Questions to answer:
(1) Translate this sentence from the penstock monitoring text into Spanish: "To meet the client’s ongoing monitoring goals, our firm designed, programmed, and installed an upgraded DAS to replace the original system."
(2) Extend the text on the hydroelectric penstock data acquisition upgrade, starting after its final sentence.

Extracted text:
Hydroelectric Plant Penstock Data Acquisition System Upgrade


When a custom-designed data acquisition system (DAS) at a hydroelectric plant in Northern California became outdated, the owner decided to install a new, upgraded system. The original DAS had been developed to monitor movement and performance of a 1,700-foot-long penstock, as well as the supporting slope, which was exhibiting signs of instability. The owner wanted to add sensors and instruments to monitor the penstock more closely, but the existing system could not be expanded. As well, it was costly to maintain and showing signs of unreliability.

To meet the client’s ongoing monitoring goals, our firm designed, programmed, and installed an upgraded DAS to replace the original system. We worked hand in hand with the client’s asset managers, engineers, facility maintenance and operation personnel, and supervisory control and data acquisition (SCADA)/information technology (IT) groups during the design phase. The end result is an improved system tailor-made to meet specific monitoring, security, power supply, and data management requirements.

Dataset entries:
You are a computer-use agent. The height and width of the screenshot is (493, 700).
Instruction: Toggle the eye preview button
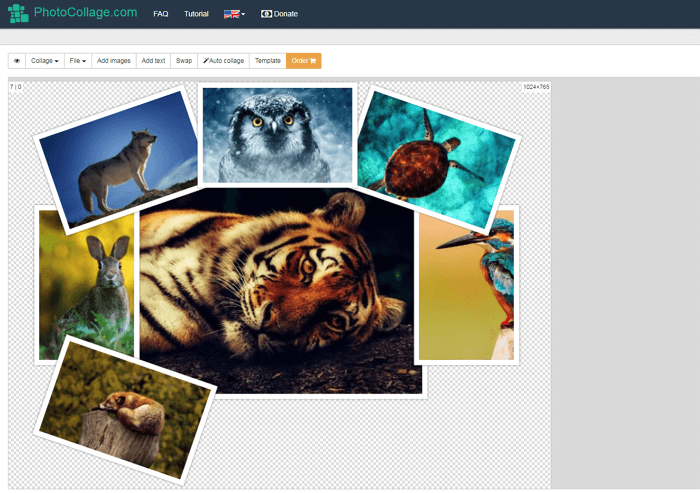[x=17, y=61]
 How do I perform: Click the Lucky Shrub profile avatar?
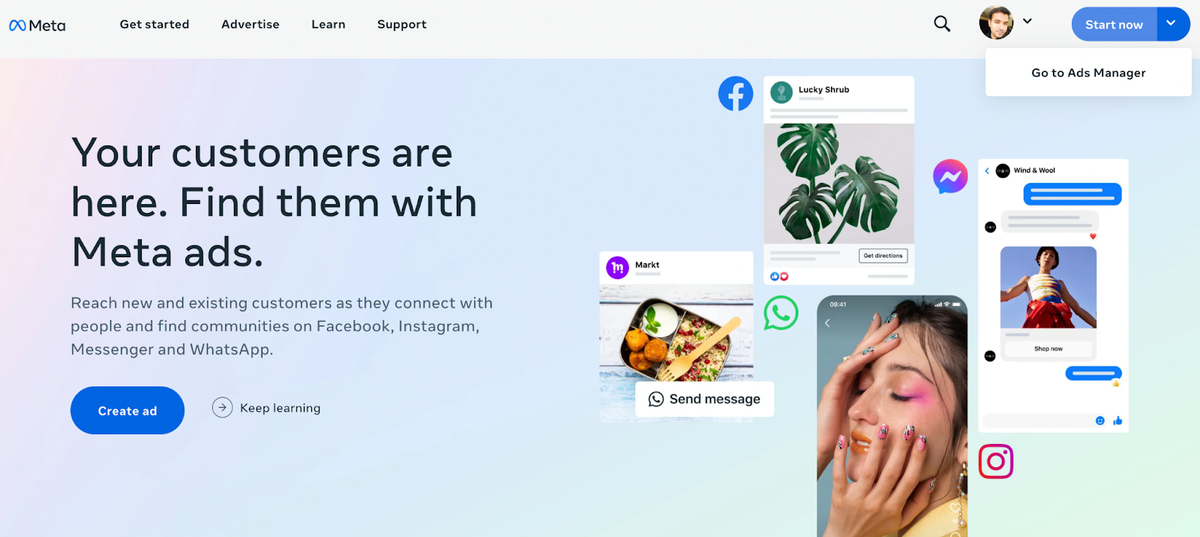[781, 93]
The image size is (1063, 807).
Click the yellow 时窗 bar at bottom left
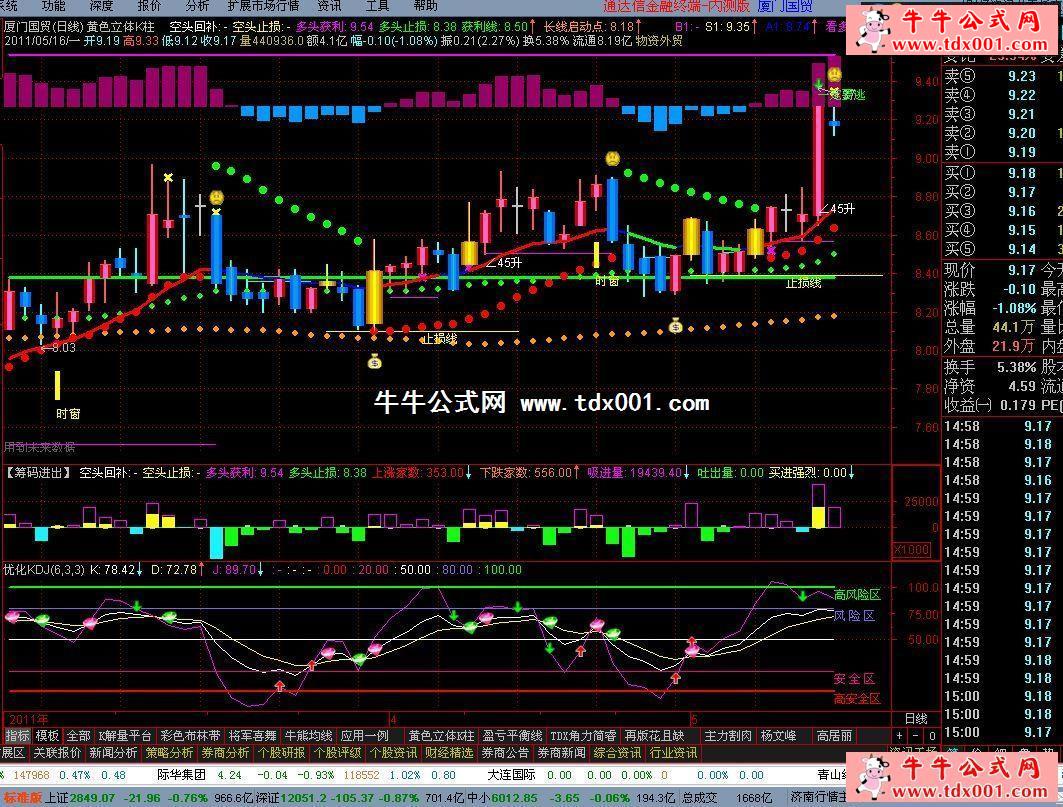click(58, 385)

Answers to the exercises:
(1) Para cumplir los objetivos de monitoreo continuo del cliente, nuestra empresa diseñó, programó e instaló un DAS mejorado para reemplazar el sistema original.

(2)
What We Did

The new DAS employs a network of eight data loggers to measure 80 sensors, including piezometers, weir monitors, extensometers, load cells, and tiltmeters, that provide real-time data on penstock conditions. The data collected by the sensor array is sent to a remote server, where it is stored in a database that engineers can query to evaluate trends using straightforward, built-in plotting tools. The server also emails reports every day showing two-week and two-year trends.

An industrial-grade, uninterrupted power supply (UPS) provides the DAS with a reliable source of power and sustains data collection during planned and unplanned outages. Additional multiplexers increase the expandability of the DAS so new sensors can be added as necessary. Our rope access team, certified to Society of Professional Rope Access Technicians (SPRAT) standards, installed the new equipment and sensors along the penstock piping and at expansion joints, located at great height in steep terrain.

Sage Engineers, prior to joining Gannett Fleming, completed this project.

Key Features

  • New DAS uses radio communications, replacing long data cables vulnerable to rockfall damage.
  • Custom programming logic and vibrating-wire measurement technology reduces noise spikes and false alarms due to local environmental electrical noise.
  • Integration with SCADA makes measurements and critical alarm states visible to operators.


  • Continuous monitoring of penstock performance and water movement.
  • Instant notification of changing conditions that require operator attention.
  • Expandability to increase monitoring capabilities by adding sensors.